* **EXCERPT TO READ**
Please start any new threads on our new site at https://forums.sqlteam.com. We've got lots of great SQL Server experts to answer whatever question you can come up with.

 All Forums
 SQL Server 2008 Forums
 Transact-SQL (2008)
 PK slower than Non-Clustered index?!?!

Author  Topic 

malachi151
Posting Yak Master

152 Posts

Posted - 2012-04-06 : 07:36:42
This is baffling. I had this question on "an exam" and it confused the heck out of me, so I've followed up with some testing and now I'm even more confused.

* **DATASET CONTENT**

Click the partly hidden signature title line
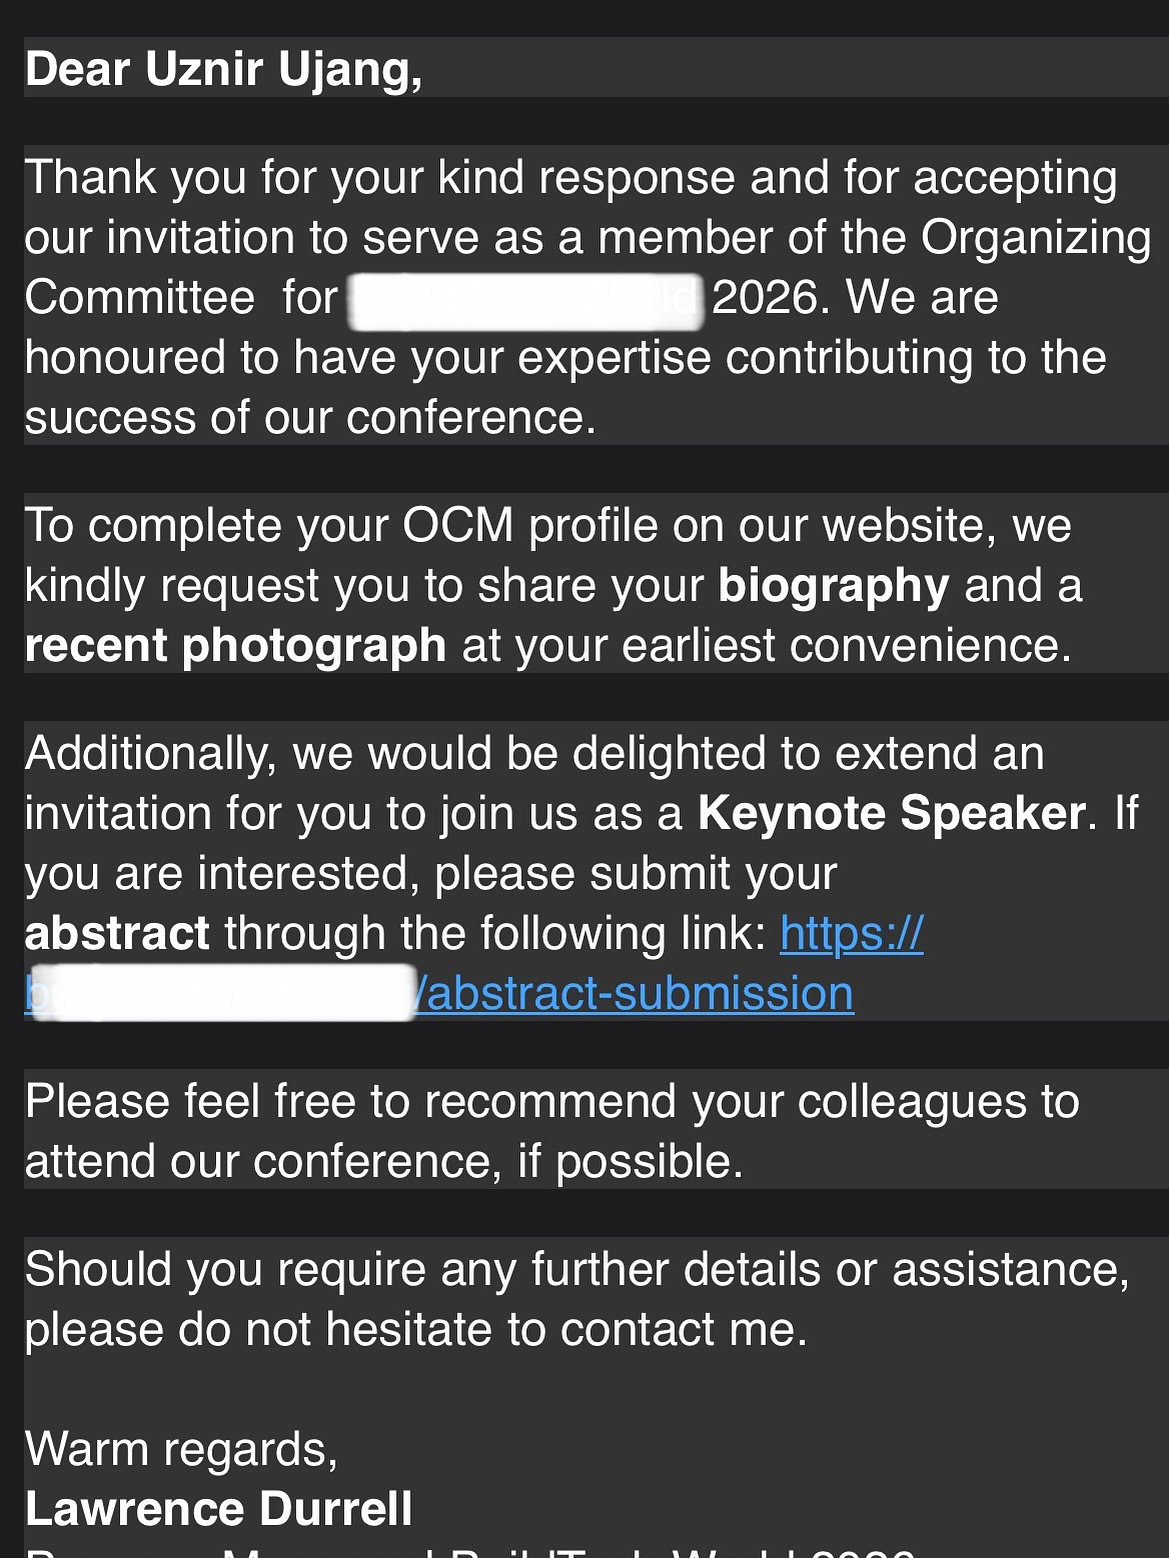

* **WHAT THE TASK ASKS**
From the forum thread, list each line of the navigation path, beginning with "All Forums" and ending with the topic title.

* **SOLUTION**
All Forums
SQL Server 2008 Forums
Transact-SQL (2008)
PK slower than Non-Clustered index?!?!